8
votes

I've been attempting to create a TopoJson file with consolidated layer data containing, among other layers, U.S. States, Counties, and Congressional Districts.

Original .shp shapefiles come from the Census Bureau's Cartographic Boundary Files.

These were converted to GeoJson via ogr2ogr.

Then combined into TopoJson format via the node server side library, with quantization of 1e7 and retain-proportion of 0.15. Up to this point there is no indication of any problem.

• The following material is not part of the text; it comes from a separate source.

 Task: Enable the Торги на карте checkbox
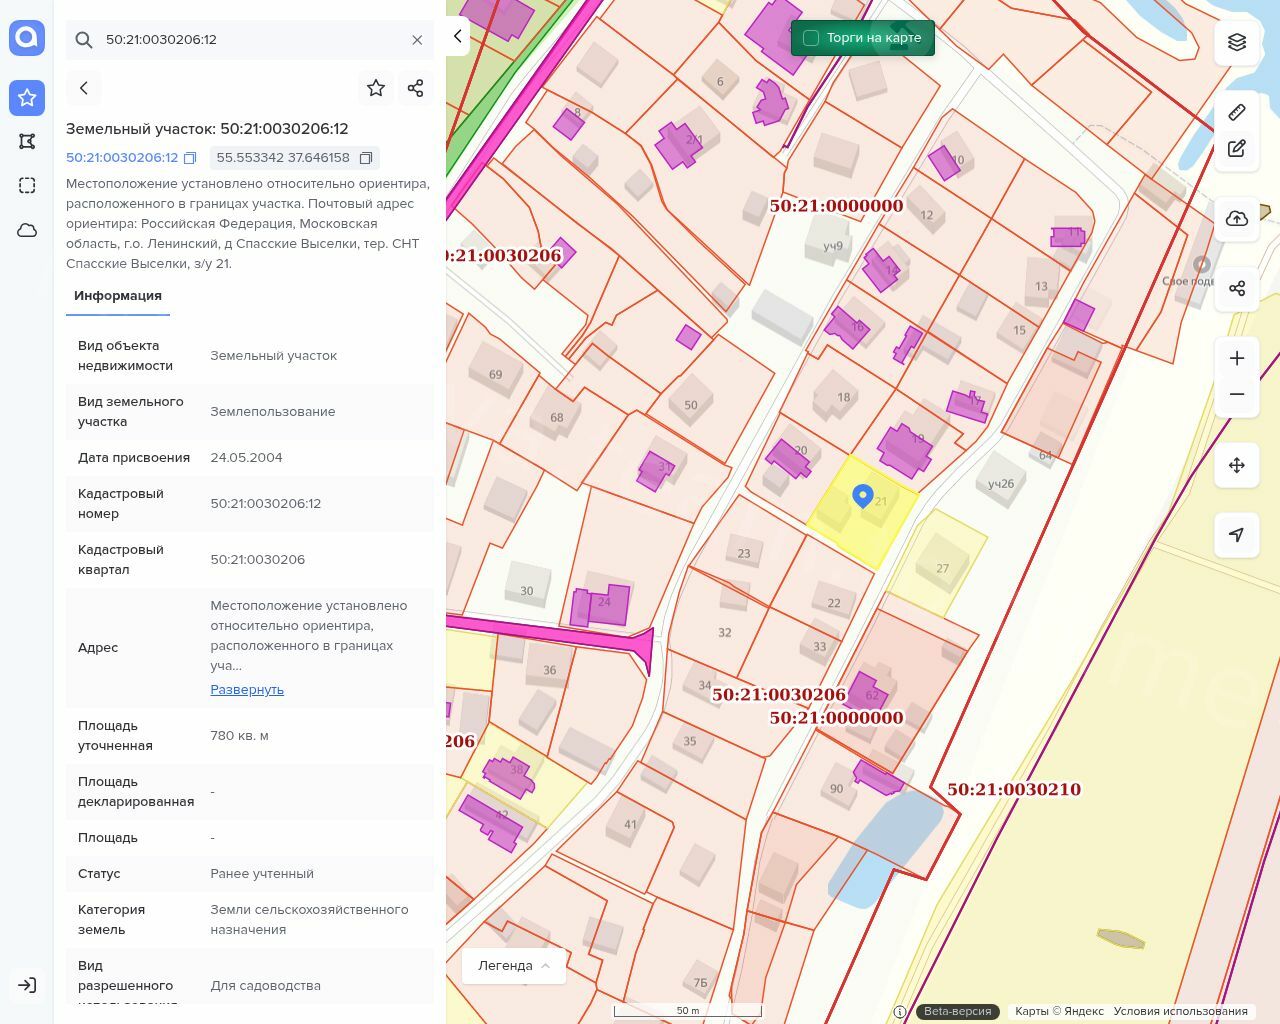click(x=811, y=38)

I view the final topojson file using mapshaper and things seem to look OK:rendered via mapshaper

But, when attempting to render with the topojson client library and D3.geo.path(), I encounter some strange paths in the congressionalDist layer: (notice the large rectangular paths around the continental US, AK, and HI)square paths

A working version of the page can be found here: http://jsl6906.net/D3/topojson_problem/map/

A couple of relevant notes:

  • If I change my topojson generation script to remove simplification, the paths then seem to show correctly via the same d3.js page
  • If I only keep the congressionalDist layer when creating the topojson, the paths then seem to show correctly via the same d3.js page:

good

After attempting as much troubleshooting as I've been able to handle, I figured I would ask someone here to see if someone has experienced any similar issues. Thanks for any help.

1
This seems to be/might be related to the problems mentioned in stackoverflow.com/questions/23953366/…. There the calculation of the bound went wrong with some of the regions resulting also in large rectangles. In your example, for example, d3.geo.bounds(cds[84]) results in `[[-180, -90], [180, 90]]' which seems to be incorrect. I do not know why this happens though.Jan van der Laan
Still not sure what's causing this, but one interesting thing I've noticed is that the id property of the data bound to the offending rectangles ends in ZZ, whereas all other objects have an id ending with two numbers. The id's responsible are: 09ZZ, 17ZZ, and 26ZZ. For example, try the following: d3.selectAll(d3.selectAll('.cd')[0].filter(function(d) { return d3.select(d).attr('id').slice(-2) === 'ZZ' })).style('stroke', 'red') and you will notice that only those rectangles are colored red.jshanley
It seems ZZ is the code given to "undefined" congressional districts. I'm not exactly sure what this means, but you can see it occurring in this dataset under the column CD113FP, wherever the NAMELSAD column contains "Congressional Districts not defined". Also there is a reference to removing such districts when running ogr2ogr in this file which is part of us-atlasjshanley
In case this might be useful - here is my complete workflow: 1. Download shapefiles (census.gov/geo/maps-data/data/tiger-cart-boundary) 2. Convert shapefiles to geoJson (jsl6906.net/D3/topojson_problem/3create_geo_jsons.bat.txt) 3. Combine geoJson files into topoJson (jsl6906.net/D3/topojson_problem/3create_topo_json.js)Josh
Is it possible your paths are "inside out" (counter-clockwise versus clockwise)? What happens if you assign a fill color to Alaska or Hawaii -- does it fill everything in the rectangle except the islands/state? See, e.g. stackoverflow.com/q/21786168/3128209AmeliaBR

1 Answers

4
votes

As I mentioned in the comments, I had noticed that the three offending rectangles all were bound to data with an id property ending in ZZ, while all other paths had IDs ending with numbers.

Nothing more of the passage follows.